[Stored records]
##########

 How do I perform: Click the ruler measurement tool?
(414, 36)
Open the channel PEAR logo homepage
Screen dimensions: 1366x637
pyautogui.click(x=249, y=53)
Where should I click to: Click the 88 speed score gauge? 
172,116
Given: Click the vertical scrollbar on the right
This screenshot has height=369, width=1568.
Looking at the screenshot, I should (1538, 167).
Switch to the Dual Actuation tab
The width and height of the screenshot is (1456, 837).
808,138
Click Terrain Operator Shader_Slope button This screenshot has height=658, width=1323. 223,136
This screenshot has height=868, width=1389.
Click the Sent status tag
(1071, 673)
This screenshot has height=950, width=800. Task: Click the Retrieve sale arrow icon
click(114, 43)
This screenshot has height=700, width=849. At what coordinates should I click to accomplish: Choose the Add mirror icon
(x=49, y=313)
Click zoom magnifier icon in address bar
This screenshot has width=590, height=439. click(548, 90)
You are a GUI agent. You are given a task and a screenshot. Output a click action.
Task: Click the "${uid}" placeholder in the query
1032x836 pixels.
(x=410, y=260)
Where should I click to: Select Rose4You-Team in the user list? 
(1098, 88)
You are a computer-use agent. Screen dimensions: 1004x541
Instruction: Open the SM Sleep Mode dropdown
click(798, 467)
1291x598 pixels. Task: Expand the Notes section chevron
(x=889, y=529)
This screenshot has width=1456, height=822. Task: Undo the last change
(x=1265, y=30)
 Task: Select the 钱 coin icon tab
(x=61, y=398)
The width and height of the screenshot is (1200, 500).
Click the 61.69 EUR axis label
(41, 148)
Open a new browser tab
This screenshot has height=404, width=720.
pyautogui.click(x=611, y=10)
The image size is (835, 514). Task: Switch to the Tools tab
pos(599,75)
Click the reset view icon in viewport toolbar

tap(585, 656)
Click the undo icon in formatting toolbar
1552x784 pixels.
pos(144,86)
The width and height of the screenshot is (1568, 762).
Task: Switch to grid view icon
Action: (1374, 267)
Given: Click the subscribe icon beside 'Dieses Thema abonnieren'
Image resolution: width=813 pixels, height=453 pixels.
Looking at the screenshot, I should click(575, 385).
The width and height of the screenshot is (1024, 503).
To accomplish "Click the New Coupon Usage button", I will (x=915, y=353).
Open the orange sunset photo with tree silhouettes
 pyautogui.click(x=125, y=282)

##########

[WORK ITEM]
Which lines in the data above hold the word "button"? Return each of them.

[WRITTEN ANSWER]
Click Terrain Operator Shader_Slope button This screenshot has height=658, width=1323. 223,136
To accomplish "Click the New Coupon Usage button", I will (x=915, y=353).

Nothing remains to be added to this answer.